Yale president apologizes to minority students for failing to make them feel safe

In the aftermath of the absurd controversy over the potential for offensive Halloween costumes at Yale, president Peter Salovey reportedly has apologized to a large group of minority students for the school’s failure to make them feel safe on campus. “We failed you,” Salovey said (according to the notes of students who were present), adding “I think we have to be a better university; I think we have to do a better job.”

From all that appears, there is no evidence that Yale failed to make its minority students safe. Salovey’s remarks weren’t prompted by violence, attempted violence, or threats of violence against minorities.

As best I can determine from various reports, they arose instead from discontent over (1) the fact that one of Yale’s colleges is named after John C. Calhoun, (2) the alleged exclusion of black female students from a fraternity party, and (3) the potential that someone might wear an “offensive” Halloween costume and the lack of enthusiasm by a headmaster’s wife (and maybe her headmaster husband) over censoring costumes.

None of these items has anything to do with safety. None could make a rational person feel unsafe.

Yet Salovey reportedly told the students he had not seen this level of emotion in the 35 years he has been at Yale. Students reportedly wept and pleaded for help from the president.

At the risk of sounding like an old-timer, I will note that in my day, minority students didn’t weep and plead; they shouted and demanded. Somehow, a decrease in meaningful grievances has corresponded with an increase in hysteria.

So Salovey is probably right that the level of emotion at last week’s meeting was unprecedented. But does his apparent inference — that Yale has failed these students — follow?

Roger Kimball thinks so, though not in the sense Salovey does:

American campuses have for many years been treating their charges as childish ATMs: delicate creatures who, though they dispense a small fortune over the course of four years through the proxy of their parents or. . .[by virtue] of financial aid, through the parents of other students, nonetheless must be treated as irresponsible toddlers, protected at every turn from ideas they might find challenging or — the king of words these days — “offensive.”

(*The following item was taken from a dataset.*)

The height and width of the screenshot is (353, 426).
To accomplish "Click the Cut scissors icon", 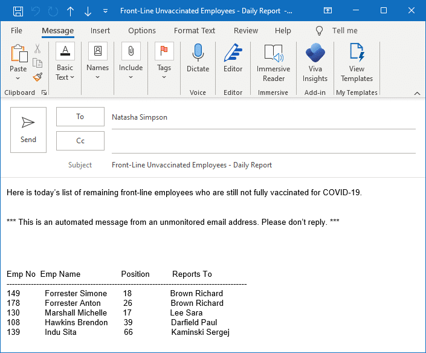I will pos(37,50).
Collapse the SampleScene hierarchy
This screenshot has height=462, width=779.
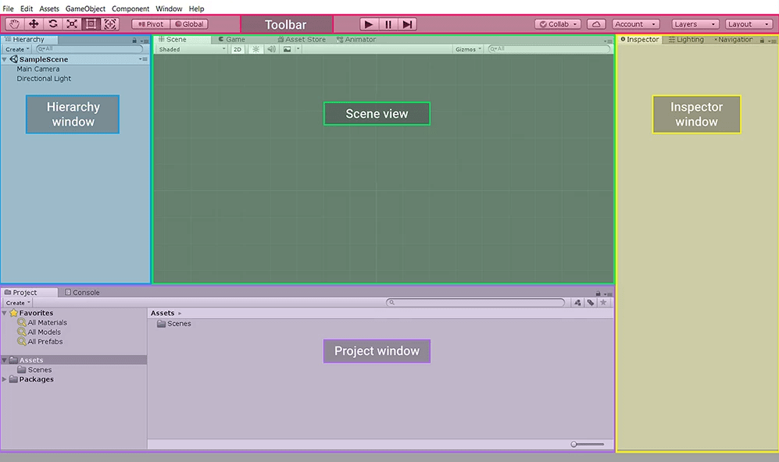[5, 59]
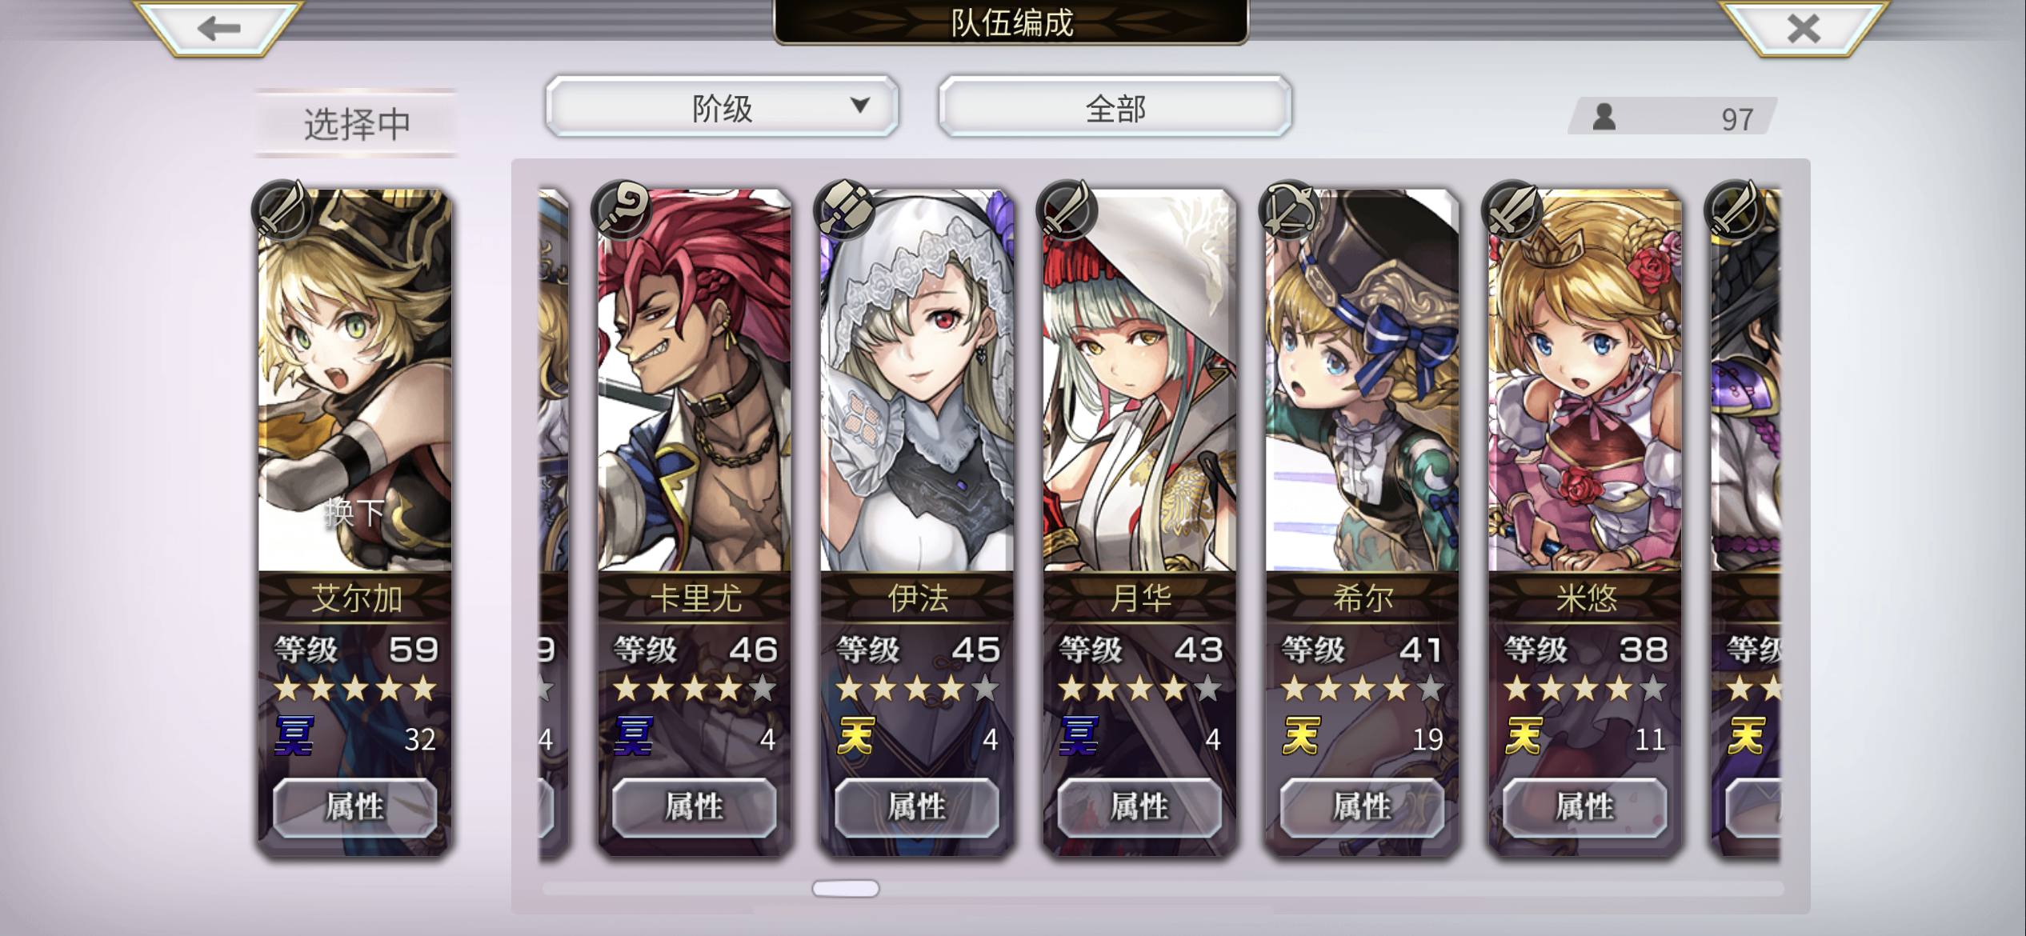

Colleges have set themselves up as multicultural, sexually and racially exotic hothouses to breed these noxious, neurasthenic but politically correct creatures who are capable of emotional hysteria but not reasoned argument.

To be fair, the process of creating these creatures generally begins well before they get to college. But Kimball’s point stands.

The problem is that there’s nothing Yale can do to make its “charges” feel safe. All the Play-doh, coloring books, and pillows in the world will prove inadequate. So will censoring Halloween costumes. So will speech codes.

So will the specialized mental health services for minority students being demanded at Yale. Indeed, by reinforcing the view that it’s reasonable, if you’re a minority, to feel unsafe over nothing much, they will probably make the students feel less safe. But maybe they can make them feel better about feeling unsafe.

Let’s hope so. For if these kids truly feel unsafe at Yale, heaven help them when they leave the incubator.